E ieri sul Sole 24 Ore Roberto D’Alimonte ha parlato di Montecitorio come della «vera incognita» di queste elezioni, ragionando sull’ipotesi che molti italiani abbiano deciso di votare per Berlusconi (o per Grillo) senza però rivelarlo, per riserbo o pudore. Per il politologo il combinato disposto tra la «lenta erosione» di consensi subita da Pd e Sel negli ultimi due mesi e il recupero del Cavaliere può riaprire la partita alla Camera, dove per strappare agli avversari il premio di maggioranza basta un voto in più.
«Berlusconi che vince le elezioni? Io non ci credo» scaccia il fantasma Pier Ferdinando Casini, convinto che la crescita di Grillo arrechi danni soprattutto al centrodestra. Intanto però il comico si gode lo spettacolo dei leader «in preda al panico», che si uniscono «come il trenino dell’amore» perché hanno paura di lui. «Grillo riempie le piazze, ma magari tanti vanno a sentirlo solo per godersi lo spettacolo — spera Davide Zoggia, responsabile Enti locali del Pd —. Io non lo sottovaluto, di certo avrà  numeri importanti. Ma sono fiducioso. La forchetta rimane larga, la nostra linea su progetti e alleanze tiene». E Berlusconi che vince alla Camera? «È una possibilità  remota». Il futuro dell’Italia è nelle mani degli indecisi, il che spiega l’insistenza di Bersani sul voto utile e gli avvertimenti dell’ex premier agli elettori incerti tra grillismo e berlusconismo: il Movimento 5 Stelle è pieno di candidati che vengono dalla sinistra e dopo il voto il comico e il segretario del Pd non potranno che collaborare.

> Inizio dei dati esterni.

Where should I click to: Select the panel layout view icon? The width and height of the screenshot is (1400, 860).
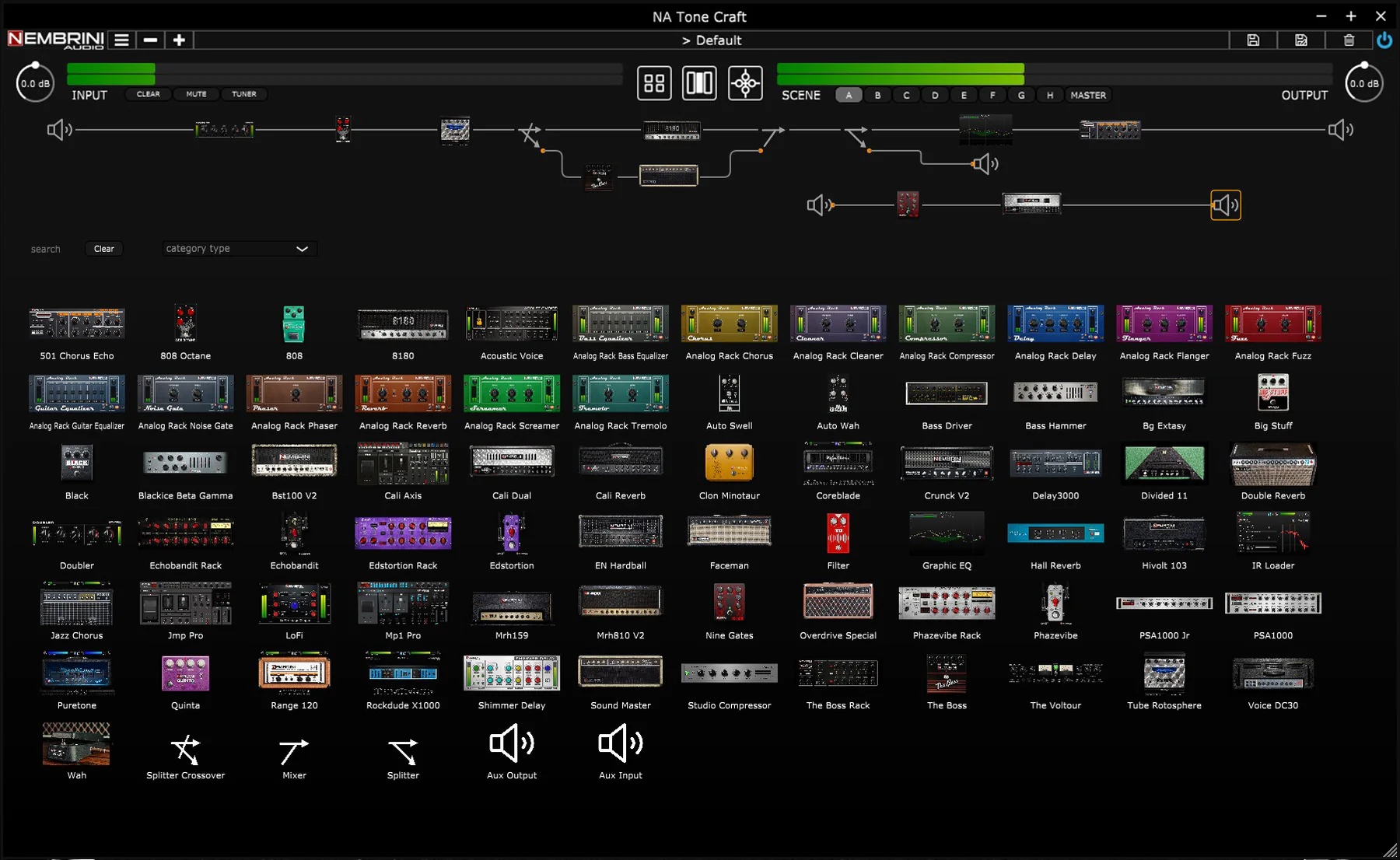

Anche i centristi hanno scoperto il «fattore G». Andrea Romano, capolista di Scelta civica in Toscana alla Camera, dice che i montiani non hanno mai sottovalutato Grillo, «mai pensato che sia un fenomeno residuale o irrilevante», ma lui la crescita esponenziale del movimento non la vede: «Noi siamo la novità  costruttiva, loro sono quella distruttiva. Se Grillo vincesse farebbe male a questo Paese». Nell’entourage di Monti pensano che il populismo stia scappando di mano al leader genovese e che, comunque, la sua corsa è un problema del Pd e del Pdl, più che del centro. «Grillo ha una fortissima carica antiliberale — spiega Carlo Calenda, candidato con Monti nel Lazio —. Il nostro elettorato è molto diverso dal suo».
Beppe Fioroni, ex ministro del Pd, ha l’impressione che la crescita di Grillo sia stata sottostimata. La Camera non lo preoccupa, mentre pensa anche lui che l’effetto Grillo possa farsi sentire al Senato nelle regioni in bilico, come Lombardia, Sicilia e Campania: «Bersani deve insistere sul voto utile per impedire a Berlusconi di risorgere e convincere gli italiani che non ci servono capipopolo che cavalcano l’onda». A furia di cavalcare l’onda il comico può arrivare lontano e Massimo D’Alema lo ha capito tra i primi. «Grillo al 18 per cento è un indicatore inquietante — avverte l’ex premier —. Bisognerebbe ridurlo, perché spaventa gli investitori».